Il y a moins de douze mois, l’Argentine levait aisément 2,75 milliards de dollars à cent ans, signe, sans doute, des excès du marché obligataire. Aujourd’hui, plombé par la chute de sa devise, le gouvernement n’a d’autre choix que d'appeler à l'aide le Fonds Monétaire International.

Alors que son dernier défaut de paiement remonte à 2001, la troisième économie d'Amérique latine va-t-elle connaître une nouvelle banqueroute ? C’est ce que cherche visiblement à éviter le Président Mauricio Macri, qui a « préventivement décidé d'entamer des discussions avec le FMI, en vue d’obtenir une ligne de soutien financier ».

Le Président de centre-droite espère ainsi rassurer les marchés et enrayer la chute du peso argentin, lequel a perdu non moins de 10% ces deux dernières semaines et près de 20% depuis le début d’année.

Pour freiner la dépréciation de sa devise, la Banque centrale du pays a bien relevé à plusieurs reprises son principal taux directeur pour le porter à… 40%, un niveau inédit à l’échelle mondiale.
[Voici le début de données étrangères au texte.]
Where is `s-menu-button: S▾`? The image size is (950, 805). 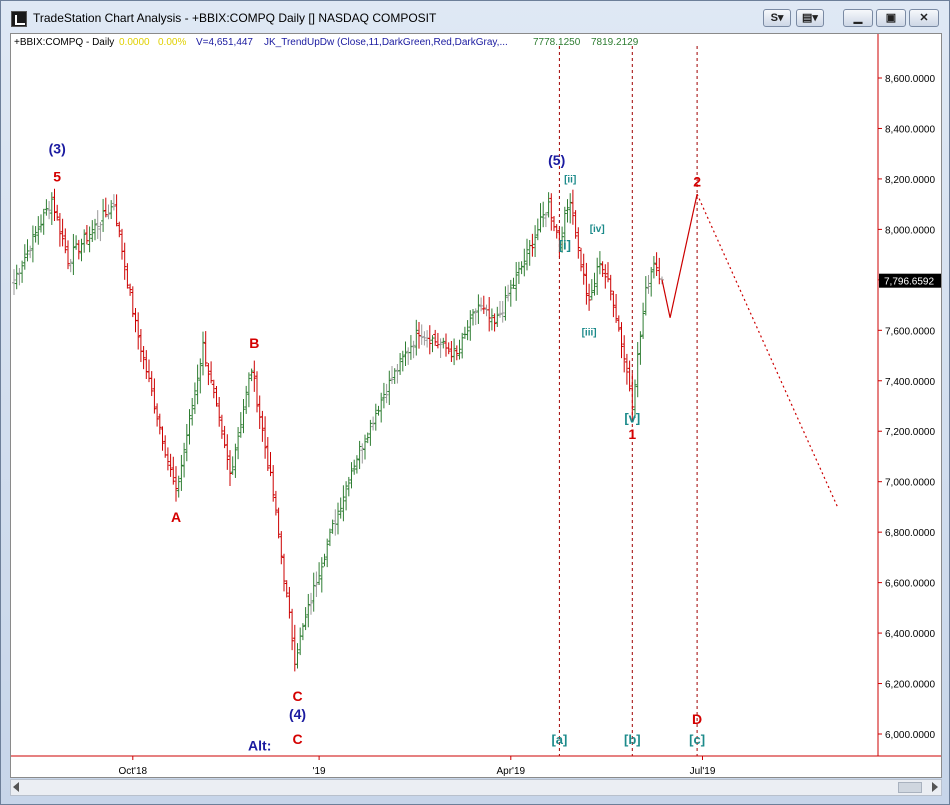
s-menu-button: S▾ is located at coordinates (777, 18).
But de l’opération: convaincre les argentins de placer leur argent en devise locale plutôt que d'acheter des dollars, monnaie refuge lorsque l'inflation est élevée.

La baisse du peso, qui soit dit en passant atteint 95% depuis l’abandon de la parité avec le dollar il y a dix-sept ans, s’explique bien sûr par l'effet de la hausse des taux des bons du Trésor américain et du billet vert, et qui touche d’ailleurs l’ensemble des pays émergents.
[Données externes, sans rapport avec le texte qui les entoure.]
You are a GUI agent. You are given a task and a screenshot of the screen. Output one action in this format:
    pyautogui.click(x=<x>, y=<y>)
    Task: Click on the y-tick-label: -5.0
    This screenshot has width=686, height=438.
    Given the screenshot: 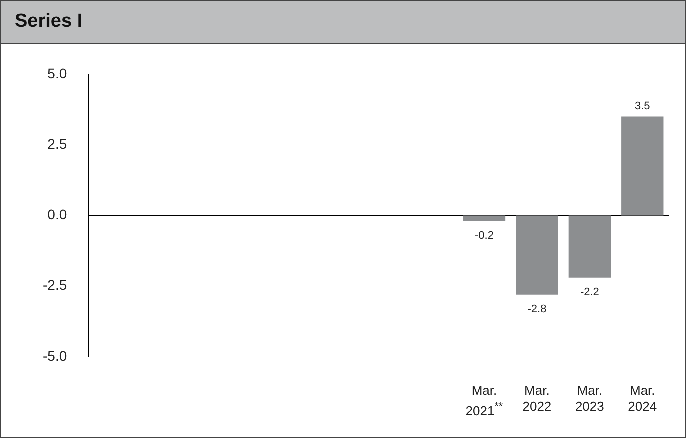 What is the action you would take?
    pyautogui.click(x=56, y=356)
Mais l'Argentine fait également face à une crise de liquidités, « passagère », selon Macri, provoquée par un choc exogène et des facteurs climatiques, « en l'occurrence une sécheresse exceptionnelle qui entraîne une baisse de la production agricole, secteur clé d'exportation », souligne Le Figaro.
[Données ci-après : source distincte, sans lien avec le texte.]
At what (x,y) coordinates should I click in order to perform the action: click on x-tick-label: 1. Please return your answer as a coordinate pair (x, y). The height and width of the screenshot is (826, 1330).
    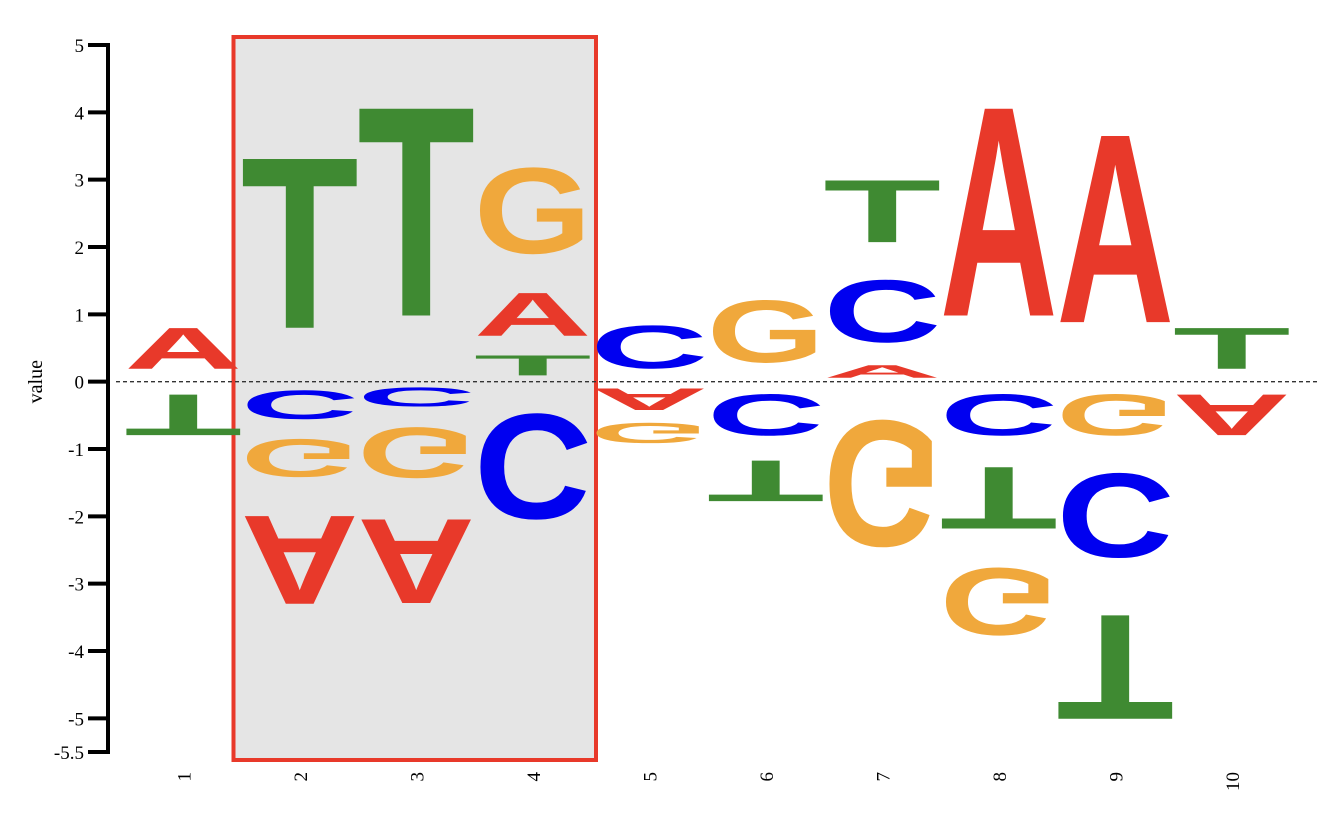
    Looking at the image, I should click on (184, 777).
Hausse des rendements obligataires

Sur le marché secondaire, où s’échangent les emprunts d’Etat et d’entreprises, les investisseurs ont revu à la hausse leur prétention de rendement sur la dette du pays.

Ainsi, le bon d'Etat argentin échéant en 2117, émis l'été passé, se traite désormais autour des 88% du nominal, portant son rendement annuel à plus de 8% en dollar.

Avec un certains recul, prêter à cent ans son argent à un pays qui a fait huit fois défaut sur sa dette peut paraître insensé, et être considéré comme le summum de la folie haussière du marché obligataire des dernières années. Et ce d’autant que la dette argentine reste considérée comme très spéculative aux yeux des agences de notation.

L’objectif de l’investisseur était-il pour autant d’acheter cette obligation afin que ses petits-enfants profitent du remboursement du capital à l’échéance ?

C’est possible, mais comme le Financial Times le rappelait ce vendredi, pour autant bien sûr que l’Argentine ne fasse pas défaut, et sachant que le coupon annuel est généreux (7,125%), ce même investisseur aura récupéré sa mise de départ en 2030.

On notera à ce tire que si le cours de l’obligation affiche une décote de 17 points depuis son plus haut observé en octobre dernier, elle ne se traite que de deux points en-dessous de son prix d’émission, l’emprunt ayant en effet été émis sous le pair à 90%.

Signalons encore que le trésor argentin a également émis des emprunts en euro, dont la tranche remboursable en 2027 qui affiche un rendement annuel supérieur à 6%, sur base d’un cours de 92% du nominal (coupure de 100.000 euros).